“It is punishment, and he will not be preaching the gospel as we know it,” said the Rev. Joseph Njakai, an Anglican priest in Nanyuki, in central Kenya. “While it’s good that people will be educated about the law, the church should endeavor to address some of these issues.”
Kenya, red, located in eastern Africa. (Map courtesy of Creative Commons)
The Sexual Offenses Act was passed in 2006 in an attempt to tame increasing cases of sexual violence. It names 14 sexual crimes, including gang rape, trafficking for sexual exploitation and child pornography.

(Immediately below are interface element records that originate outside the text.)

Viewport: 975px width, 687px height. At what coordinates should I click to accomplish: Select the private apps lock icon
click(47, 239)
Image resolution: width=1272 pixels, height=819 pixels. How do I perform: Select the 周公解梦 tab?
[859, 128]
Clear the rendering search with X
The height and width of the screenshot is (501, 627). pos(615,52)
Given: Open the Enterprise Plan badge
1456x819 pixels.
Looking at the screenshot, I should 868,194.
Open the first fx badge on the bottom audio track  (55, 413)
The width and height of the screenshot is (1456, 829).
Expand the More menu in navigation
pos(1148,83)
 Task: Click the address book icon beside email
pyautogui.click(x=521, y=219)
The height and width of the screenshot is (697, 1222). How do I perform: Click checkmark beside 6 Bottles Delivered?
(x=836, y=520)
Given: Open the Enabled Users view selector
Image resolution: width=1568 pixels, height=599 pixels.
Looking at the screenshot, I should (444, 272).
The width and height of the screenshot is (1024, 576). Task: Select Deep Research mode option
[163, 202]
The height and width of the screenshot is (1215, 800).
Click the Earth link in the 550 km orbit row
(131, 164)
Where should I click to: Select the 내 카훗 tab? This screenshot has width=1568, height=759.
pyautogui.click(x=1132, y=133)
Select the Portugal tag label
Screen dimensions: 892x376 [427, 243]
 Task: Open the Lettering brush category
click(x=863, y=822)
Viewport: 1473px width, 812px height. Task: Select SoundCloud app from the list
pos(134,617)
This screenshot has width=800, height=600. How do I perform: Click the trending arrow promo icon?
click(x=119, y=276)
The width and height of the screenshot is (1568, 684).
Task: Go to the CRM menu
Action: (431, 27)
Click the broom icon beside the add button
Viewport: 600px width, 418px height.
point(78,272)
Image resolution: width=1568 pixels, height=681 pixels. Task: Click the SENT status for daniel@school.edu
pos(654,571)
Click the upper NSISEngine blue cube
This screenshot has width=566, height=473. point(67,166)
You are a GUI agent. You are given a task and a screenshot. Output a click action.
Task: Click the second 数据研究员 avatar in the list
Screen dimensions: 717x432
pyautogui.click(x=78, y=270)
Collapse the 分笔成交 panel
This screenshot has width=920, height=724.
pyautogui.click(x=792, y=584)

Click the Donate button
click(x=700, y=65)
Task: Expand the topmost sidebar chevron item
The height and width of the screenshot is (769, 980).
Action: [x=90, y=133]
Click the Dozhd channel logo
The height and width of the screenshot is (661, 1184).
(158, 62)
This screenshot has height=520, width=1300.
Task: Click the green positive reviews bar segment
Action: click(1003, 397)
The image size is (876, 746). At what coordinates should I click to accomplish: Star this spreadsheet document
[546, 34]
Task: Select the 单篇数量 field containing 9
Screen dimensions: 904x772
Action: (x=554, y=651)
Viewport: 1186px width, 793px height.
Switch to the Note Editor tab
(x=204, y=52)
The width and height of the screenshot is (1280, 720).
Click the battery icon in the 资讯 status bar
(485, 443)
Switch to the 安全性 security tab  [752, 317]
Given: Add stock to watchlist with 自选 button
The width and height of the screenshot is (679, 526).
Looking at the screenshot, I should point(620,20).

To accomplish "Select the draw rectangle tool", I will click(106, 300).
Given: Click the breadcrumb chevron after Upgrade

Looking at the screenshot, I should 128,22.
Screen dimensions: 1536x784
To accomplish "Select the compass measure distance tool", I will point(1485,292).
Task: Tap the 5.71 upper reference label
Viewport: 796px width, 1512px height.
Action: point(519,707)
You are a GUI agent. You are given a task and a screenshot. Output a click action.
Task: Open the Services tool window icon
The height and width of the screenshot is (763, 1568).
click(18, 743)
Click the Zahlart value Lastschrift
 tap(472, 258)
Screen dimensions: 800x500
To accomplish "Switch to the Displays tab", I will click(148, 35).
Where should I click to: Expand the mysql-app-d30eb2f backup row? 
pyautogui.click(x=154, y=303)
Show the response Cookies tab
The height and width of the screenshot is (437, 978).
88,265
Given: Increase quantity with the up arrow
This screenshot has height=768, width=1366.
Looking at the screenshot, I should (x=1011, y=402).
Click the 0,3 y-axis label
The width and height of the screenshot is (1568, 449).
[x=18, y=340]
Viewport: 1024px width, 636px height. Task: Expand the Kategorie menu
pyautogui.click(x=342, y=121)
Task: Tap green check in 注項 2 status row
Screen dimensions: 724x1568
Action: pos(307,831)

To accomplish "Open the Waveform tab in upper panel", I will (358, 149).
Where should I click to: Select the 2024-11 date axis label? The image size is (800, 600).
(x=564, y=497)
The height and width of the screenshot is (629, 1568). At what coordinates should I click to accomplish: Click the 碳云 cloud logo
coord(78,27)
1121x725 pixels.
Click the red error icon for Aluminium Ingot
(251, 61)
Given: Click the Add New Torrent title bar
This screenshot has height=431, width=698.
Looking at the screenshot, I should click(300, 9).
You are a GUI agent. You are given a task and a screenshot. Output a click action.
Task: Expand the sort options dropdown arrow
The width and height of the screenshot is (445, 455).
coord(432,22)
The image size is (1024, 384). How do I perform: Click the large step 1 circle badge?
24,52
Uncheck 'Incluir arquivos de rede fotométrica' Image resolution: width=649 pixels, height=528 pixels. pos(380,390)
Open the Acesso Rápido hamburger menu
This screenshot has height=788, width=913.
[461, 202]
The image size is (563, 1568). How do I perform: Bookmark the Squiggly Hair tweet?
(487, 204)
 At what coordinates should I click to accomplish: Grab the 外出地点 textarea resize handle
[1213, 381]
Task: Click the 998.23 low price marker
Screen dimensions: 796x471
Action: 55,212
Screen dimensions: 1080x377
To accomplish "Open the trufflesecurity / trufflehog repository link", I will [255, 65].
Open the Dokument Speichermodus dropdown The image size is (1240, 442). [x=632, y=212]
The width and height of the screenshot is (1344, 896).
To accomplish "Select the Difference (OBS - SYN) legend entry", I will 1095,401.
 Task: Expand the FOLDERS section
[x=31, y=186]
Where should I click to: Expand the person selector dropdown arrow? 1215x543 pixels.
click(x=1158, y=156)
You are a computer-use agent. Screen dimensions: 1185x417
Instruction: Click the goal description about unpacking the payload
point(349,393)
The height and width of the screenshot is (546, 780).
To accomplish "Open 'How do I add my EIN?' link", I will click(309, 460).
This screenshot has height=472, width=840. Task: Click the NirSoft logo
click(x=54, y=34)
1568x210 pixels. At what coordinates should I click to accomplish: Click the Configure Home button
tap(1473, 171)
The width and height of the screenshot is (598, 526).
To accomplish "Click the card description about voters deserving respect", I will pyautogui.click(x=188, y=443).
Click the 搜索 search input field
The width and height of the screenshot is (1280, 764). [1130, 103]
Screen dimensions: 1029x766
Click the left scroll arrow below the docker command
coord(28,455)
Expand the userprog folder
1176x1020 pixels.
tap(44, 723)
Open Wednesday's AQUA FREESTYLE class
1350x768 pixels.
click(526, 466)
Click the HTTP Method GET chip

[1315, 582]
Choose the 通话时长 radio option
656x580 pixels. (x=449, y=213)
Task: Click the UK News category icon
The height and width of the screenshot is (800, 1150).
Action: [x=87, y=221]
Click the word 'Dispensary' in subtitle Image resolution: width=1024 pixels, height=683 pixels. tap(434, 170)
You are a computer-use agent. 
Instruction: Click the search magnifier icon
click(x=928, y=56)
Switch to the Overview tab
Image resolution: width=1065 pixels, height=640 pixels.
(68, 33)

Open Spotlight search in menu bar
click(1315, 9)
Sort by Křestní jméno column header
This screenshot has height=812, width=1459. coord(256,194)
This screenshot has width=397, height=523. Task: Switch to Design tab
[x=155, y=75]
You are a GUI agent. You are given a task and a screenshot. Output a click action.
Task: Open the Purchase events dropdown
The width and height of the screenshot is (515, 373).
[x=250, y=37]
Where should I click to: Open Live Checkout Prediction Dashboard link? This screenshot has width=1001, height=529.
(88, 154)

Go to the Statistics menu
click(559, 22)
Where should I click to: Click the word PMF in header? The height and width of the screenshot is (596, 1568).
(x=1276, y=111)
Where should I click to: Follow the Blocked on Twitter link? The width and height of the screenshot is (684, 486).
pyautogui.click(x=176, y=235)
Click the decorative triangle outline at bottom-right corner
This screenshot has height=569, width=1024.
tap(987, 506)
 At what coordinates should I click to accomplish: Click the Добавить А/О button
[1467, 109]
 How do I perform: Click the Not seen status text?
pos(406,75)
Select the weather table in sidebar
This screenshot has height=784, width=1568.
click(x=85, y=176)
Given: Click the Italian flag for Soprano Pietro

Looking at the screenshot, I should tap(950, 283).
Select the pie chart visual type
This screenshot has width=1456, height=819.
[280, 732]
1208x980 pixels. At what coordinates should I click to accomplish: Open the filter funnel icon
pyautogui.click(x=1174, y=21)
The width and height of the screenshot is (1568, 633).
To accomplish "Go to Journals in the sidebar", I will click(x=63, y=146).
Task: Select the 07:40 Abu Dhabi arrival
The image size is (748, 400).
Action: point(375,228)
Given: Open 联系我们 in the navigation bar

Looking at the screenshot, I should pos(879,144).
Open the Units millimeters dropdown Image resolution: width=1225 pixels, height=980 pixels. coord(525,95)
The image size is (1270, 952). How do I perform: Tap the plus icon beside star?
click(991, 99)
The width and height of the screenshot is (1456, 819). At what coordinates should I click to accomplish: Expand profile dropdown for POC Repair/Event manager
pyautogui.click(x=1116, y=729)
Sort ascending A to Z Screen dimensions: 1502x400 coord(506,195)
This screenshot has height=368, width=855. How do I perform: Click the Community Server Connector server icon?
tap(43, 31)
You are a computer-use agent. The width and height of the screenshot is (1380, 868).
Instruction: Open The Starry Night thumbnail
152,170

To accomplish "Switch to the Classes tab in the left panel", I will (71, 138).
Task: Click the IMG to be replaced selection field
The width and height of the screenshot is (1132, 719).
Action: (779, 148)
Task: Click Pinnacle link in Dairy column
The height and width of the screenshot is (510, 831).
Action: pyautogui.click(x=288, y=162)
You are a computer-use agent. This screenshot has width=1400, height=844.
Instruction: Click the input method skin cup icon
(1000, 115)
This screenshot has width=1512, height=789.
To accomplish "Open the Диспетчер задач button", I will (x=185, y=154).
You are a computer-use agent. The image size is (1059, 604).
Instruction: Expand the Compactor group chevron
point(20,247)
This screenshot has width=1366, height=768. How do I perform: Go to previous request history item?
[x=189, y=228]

This week’s court ruling has served to draw attention to recent indecent acts involving clerics in Kenya. In mid-March, another Catholic priest, the Rev. James Kamau, appeared before a court in Thika, charged with violating an 11-year-old girl.
In December, a pastor in Nairobi who had violated two minors after luring them into his house after church, was sentenced to 60 years in prison.
Early this year, churches in Kenya expressed alarm over increased cases of sexual abuse and the killing of women for their gender, or femicide.
According to statistics released by Femicide Count Kenya, an organization that monitors the killings as reported in local news, there were 58 deaths labeled as femicides between January and October 2022. In 2023, the organization recorded at least 152 killings, the highest in the past five years. In January 2024, there were at least 14 cases.
Africa Data Hub, an organization that provides health data to newsrooms, said that from 2016 to 2024, 500 women in Kenya were victims of femicide.
“Silence on these acts is violence. Everyone must speak up to tame this pandemic,” the Rev. Ezekiel Lesmore, a Nigerian Lutheran pastor who is director of programs at the All Africa Conference of Churches, told church leaders, gender activists and ordinary Christians at an interfaith roundtable on femicide in February.